### ACTIVITÉ A
Selon l'extrait, quand le peloton de Natalia prêtera-t-il serment ?
### ACTIVITÉ B
Réécrivez le passage de l'extrait allant de « Fin juillet, son » jusqu'à « tombe amoureux d’elle. », en remplaçant « peloton » par « bataillon ».

### EXTRAIT DE PAGE
<<<<
Fin juillet, son peloton prêtera serment, et Natalia dit qu’une unité de combat l’attend déjà, car on a besoin de bons spécialistes, et le sexe n’a pas d’importance pour le commandant de cette unité. Toutefois, un autre commandant lui a dit qu’il ne la recruterait pas dans son unité à prédominance masculine, en expliquant son choix par le fait qu’il veut éviter des problèmes en cas où l’un de ses collègues tombe amoureux d’elle.

Kateryna, scientifique et mère de famille nombreuse, est un autre exemple de femme ayant fait le choix du service. Son chemin diffère de celui de Natalia : depuis le début de l’invasion à grande échelle, elle apportait son aide aux soldats en tant que bénévole, mais, en 2023, elle a senti qu’elle devait franchir le pas et rejoindre les rangs des forces armées.

« Mon mari et moi avons convenu que je serai la première à servir dans l’armée », raconte-t-elle à Tyzhden. Depuis le mois de février, elle suit une formation et aujourd’hui, elle s’apprête à rejoindre une unité de combat.

La guerre en Ukraine provoque de nombreux débats sur les droits et les obligations, en Ukraine comme ailleurs. La société ne condamne pas les femmes parce qu’elles ne veulent pas défendre leur pays les armes à la main. On peut débattre sur les causes de cet état de fait, toujours est-il que si rien ne change et si l’Ukraine perd la guerre à cause de cela, les femmes ukrainiennes perdront autant que les hommes. C’est cette évidence qui pousse beaucoup d’entre elles à affronter à la fois le plafond de verre de l’armée en même temps que leur ennemi direct.
>>>>
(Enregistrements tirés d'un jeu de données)
<<<<
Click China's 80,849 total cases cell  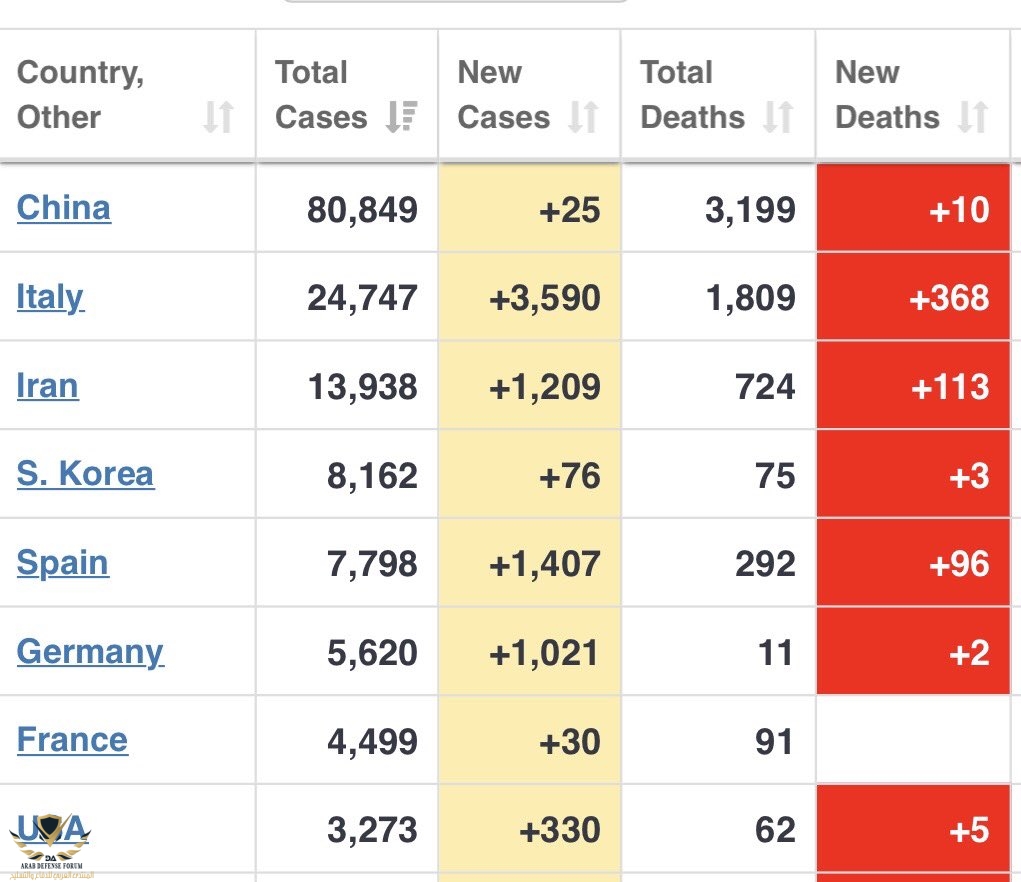pos(362,210)
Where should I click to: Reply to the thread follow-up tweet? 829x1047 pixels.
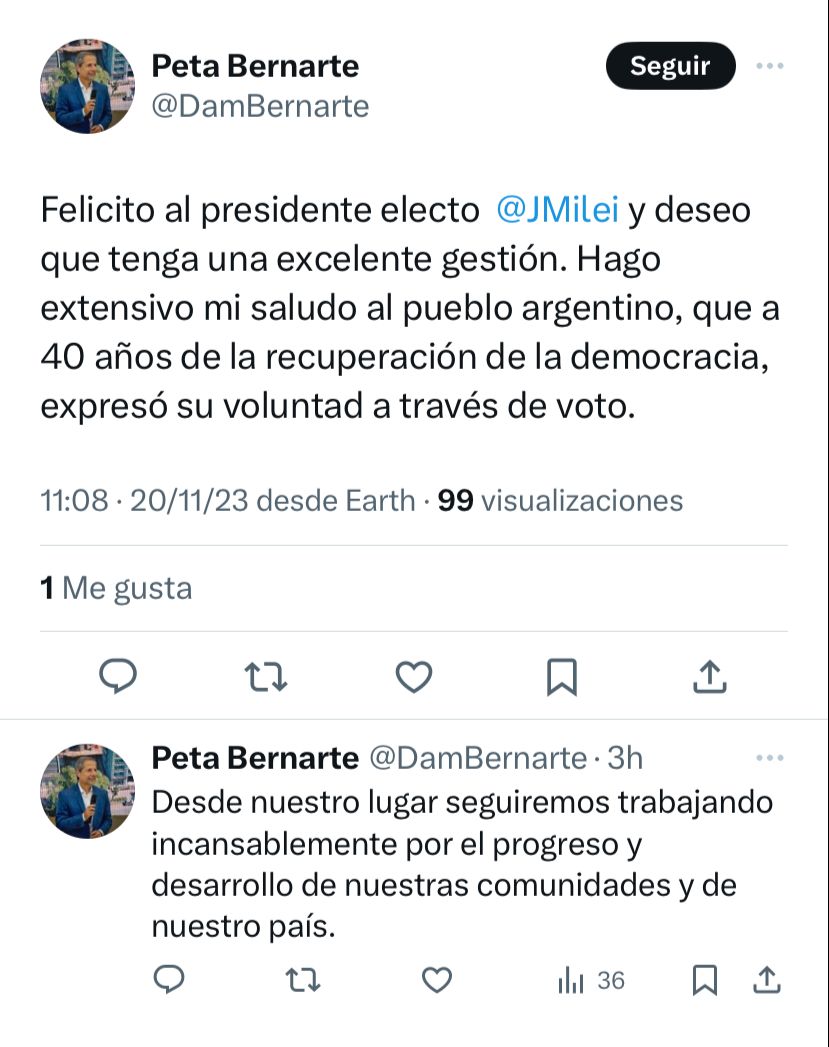tap(169, 980)
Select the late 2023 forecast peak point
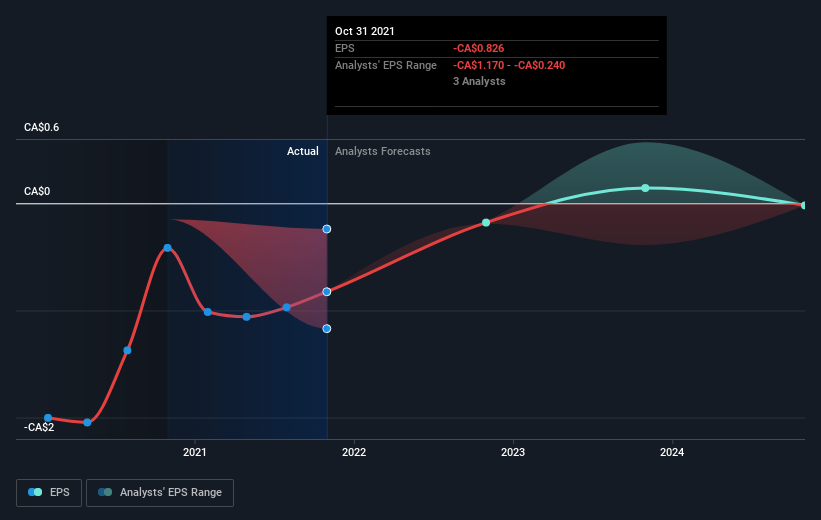 [x=646, y=188]
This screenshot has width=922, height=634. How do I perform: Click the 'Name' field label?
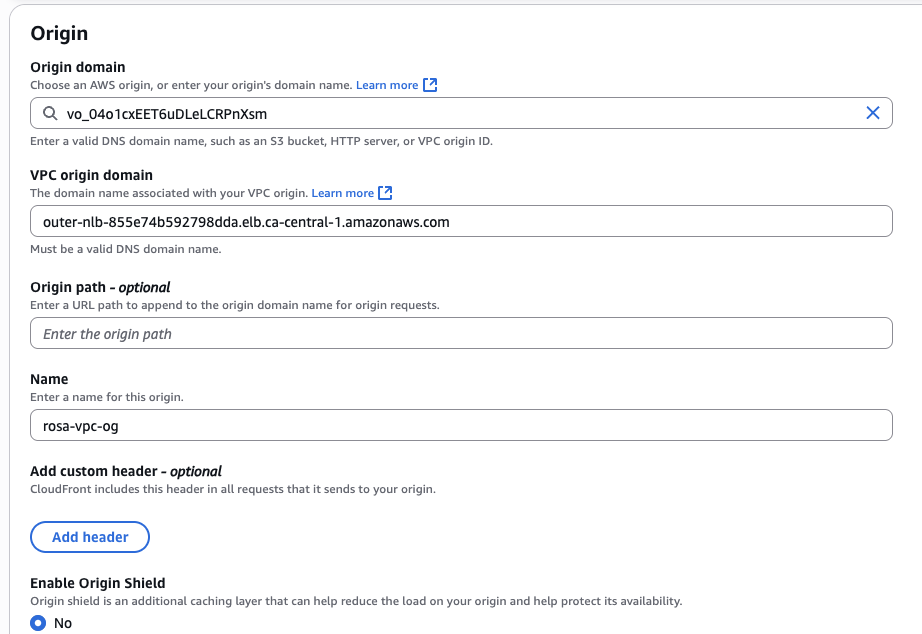(49, 379)
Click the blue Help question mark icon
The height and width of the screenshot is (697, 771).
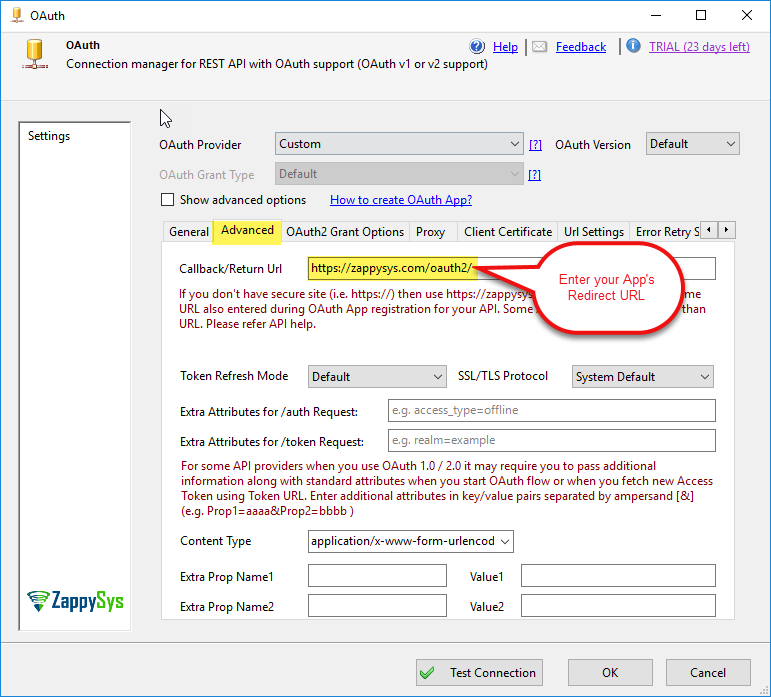tap(477, 46)
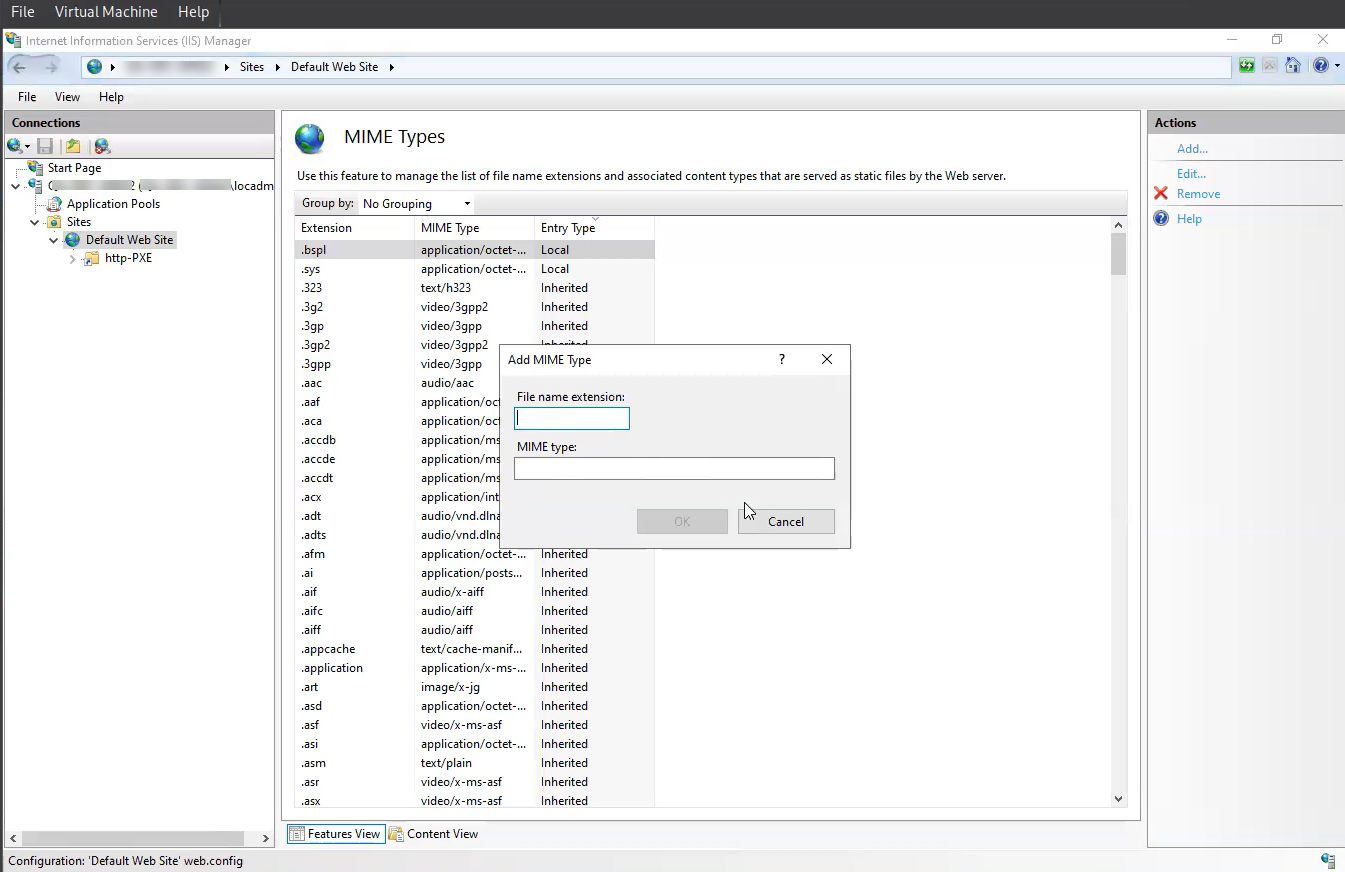The image size is (1345, 872).
Task: Click the back navigation arrow
Action: (x=19, y=67)
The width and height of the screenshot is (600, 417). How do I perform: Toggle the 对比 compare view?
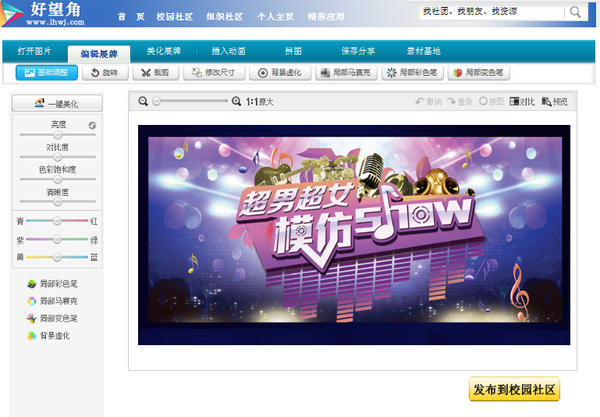click(521, 102)
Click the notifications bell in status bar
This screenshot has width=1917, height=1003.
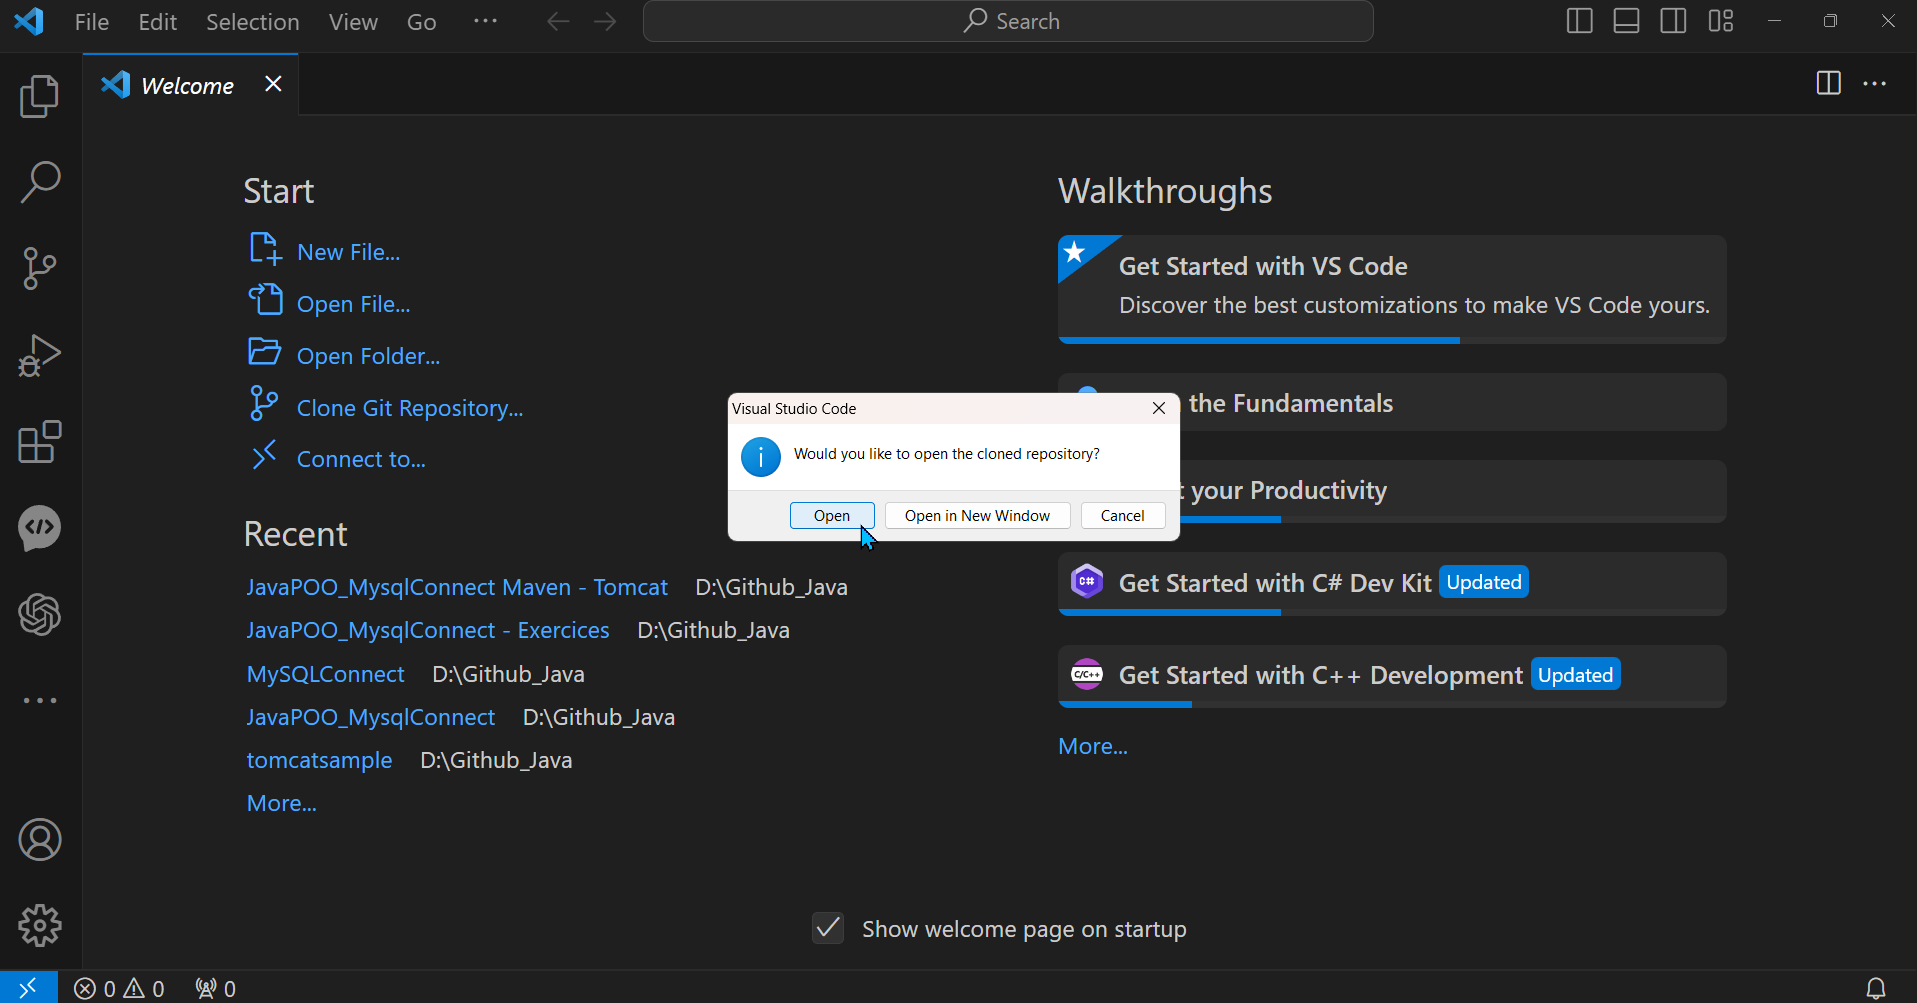1876,988
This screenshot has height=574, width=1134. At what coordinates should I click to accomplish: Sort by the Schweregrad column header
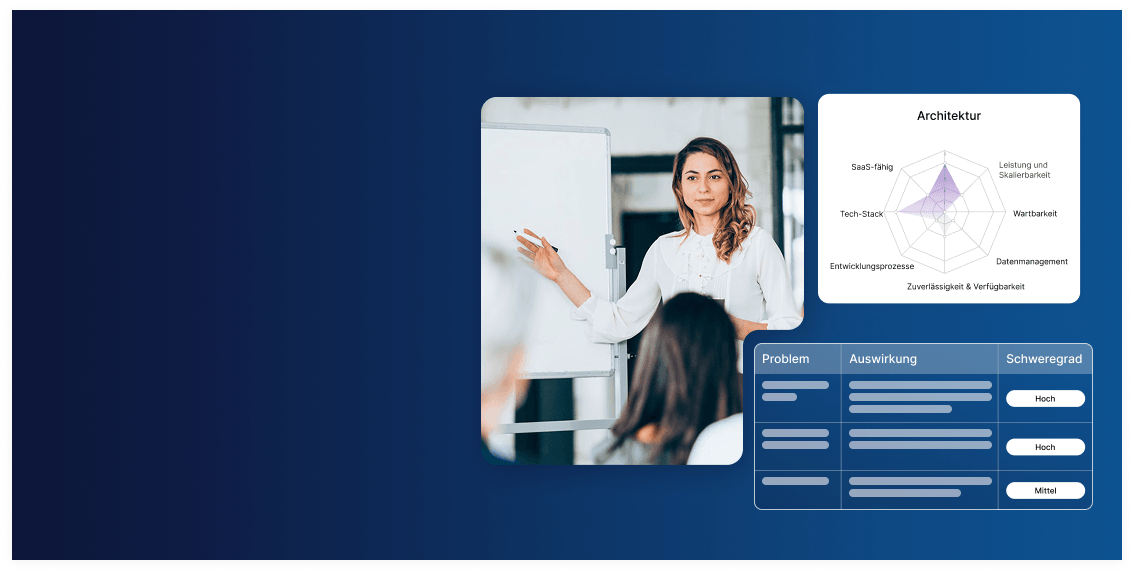[x=1044, y=359]
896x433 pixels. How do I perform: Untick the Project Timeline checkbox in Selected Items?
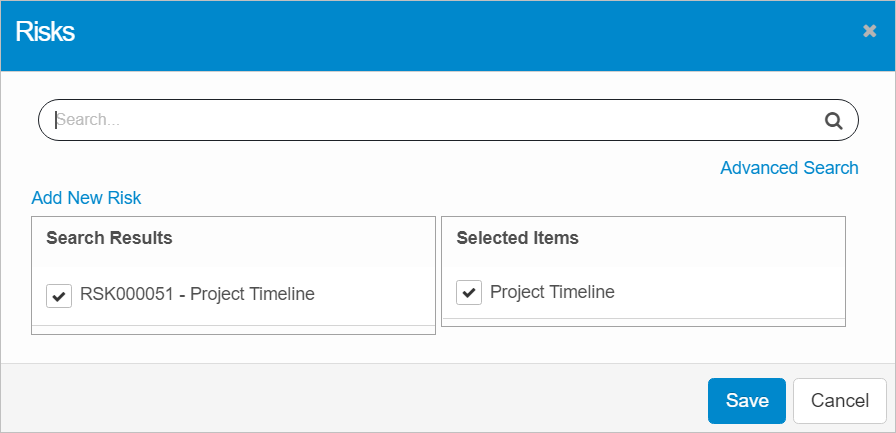tap(469, 293)
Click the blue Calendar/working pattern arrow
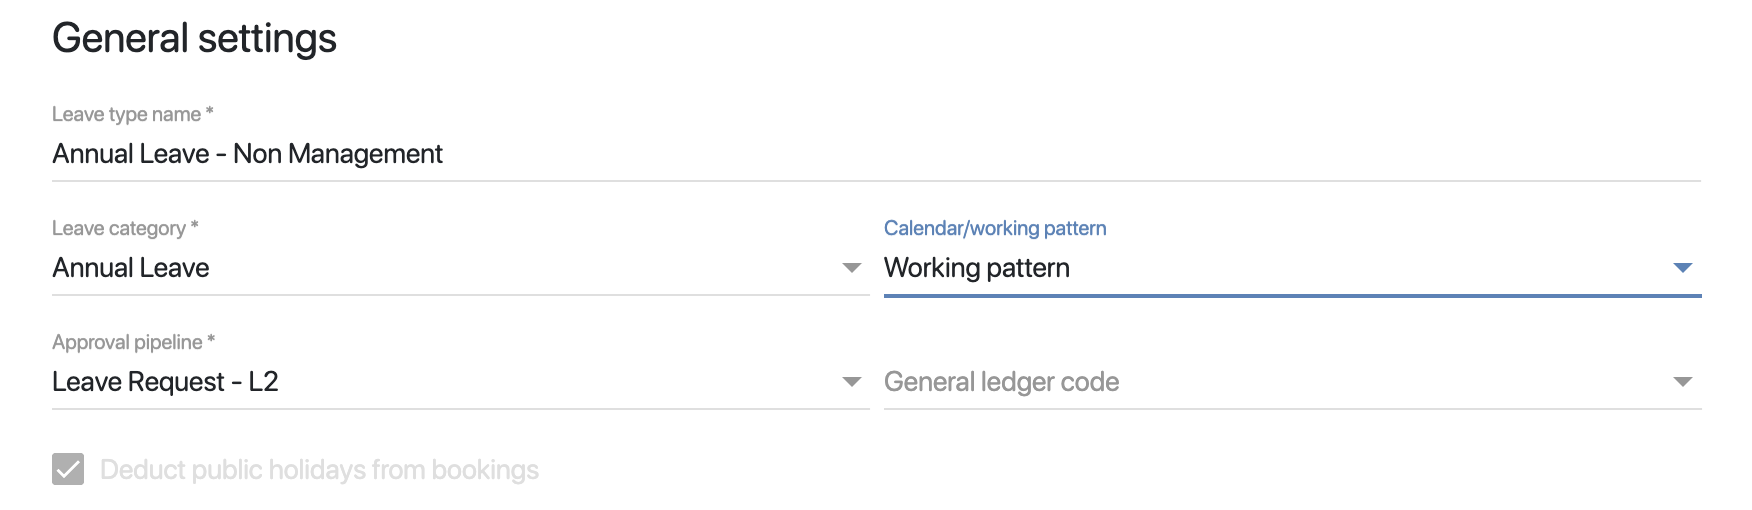Viewport: 1752px width, 510px height. 1682,268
>>>>
### RÉPONSE ATTENDUE A
Fin juillet.

### RÉPONSE ATTENDUE B
Fin juillet, son bataillon prêtera serment, et Natalia dit qu’une unité de combat l’attend déjà, car on a besoin de bons spécialistes, et le sexe n’a pas d’importance pour le commandant de cette unité. Toutefois, un autre commandant lui a dit qu’il ne la recruterait pas dans son unité à prédominance masculine, en expliquant son choix par le fait qu’il veut éviter des problèmes en cas où l’un de ses collègues tombe amoureux d’elle.